ACTIVITY: Beneath this task are records; print exactly the stretch of them from the line with "You are a computer-use" through the line with "Instruction: Click the", both ends included.

TASK INPUT:
= Beginning of Section =
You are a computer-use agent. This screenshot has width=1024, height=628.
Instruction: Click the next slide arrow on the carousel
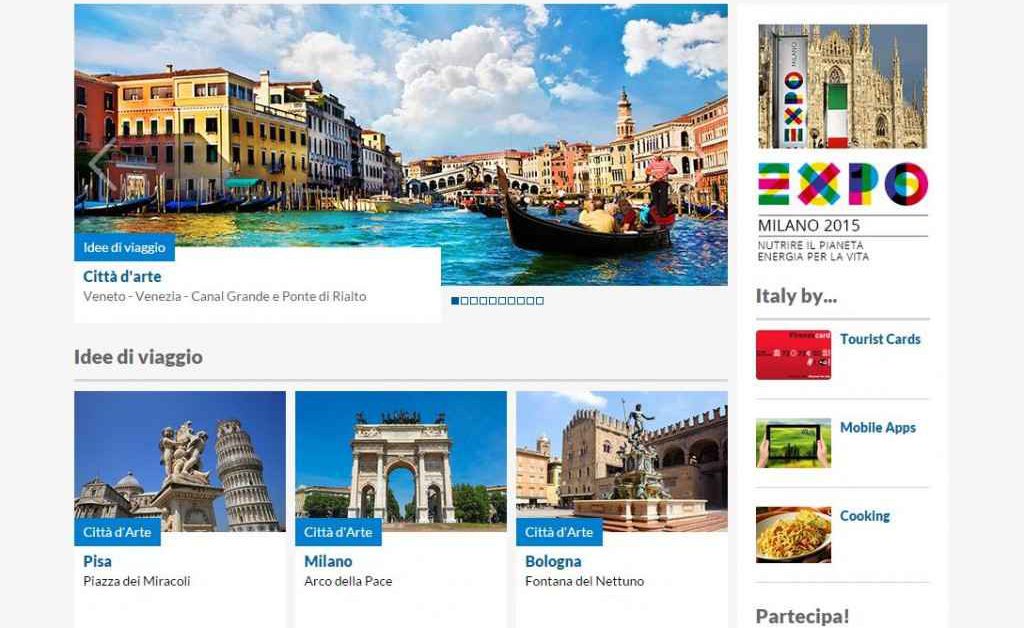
= End of Section =
= Beginning of Section =
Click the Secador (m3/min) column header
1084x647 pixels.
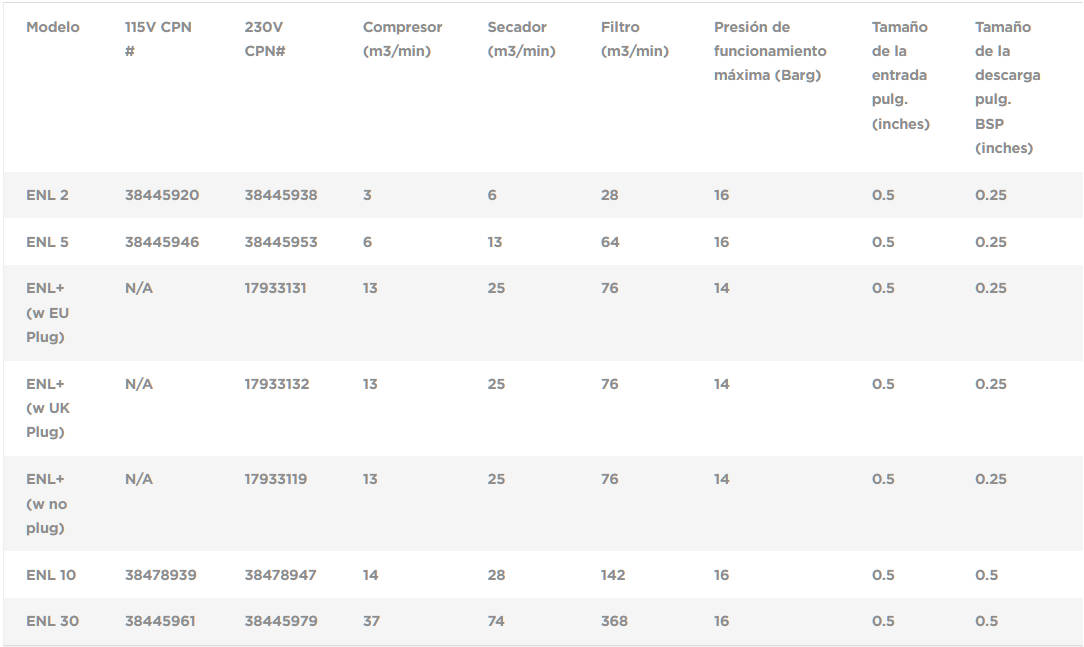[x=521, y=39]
= End of Section =
= Beginning of Section =
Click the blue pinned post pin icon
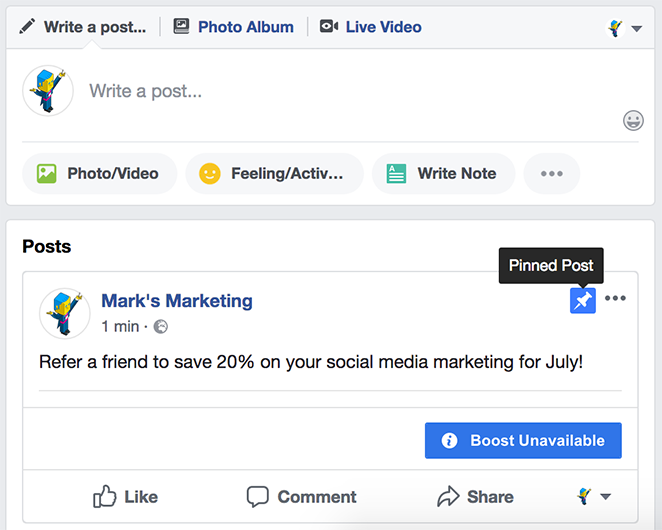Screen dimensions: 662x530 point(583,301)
= End of Section =
RESPONSE TO THE EXERCISE:
You are a computer-use agent. This screenshot has width=1024, height=628.
Instruction: Click the next slide arrow on the carousel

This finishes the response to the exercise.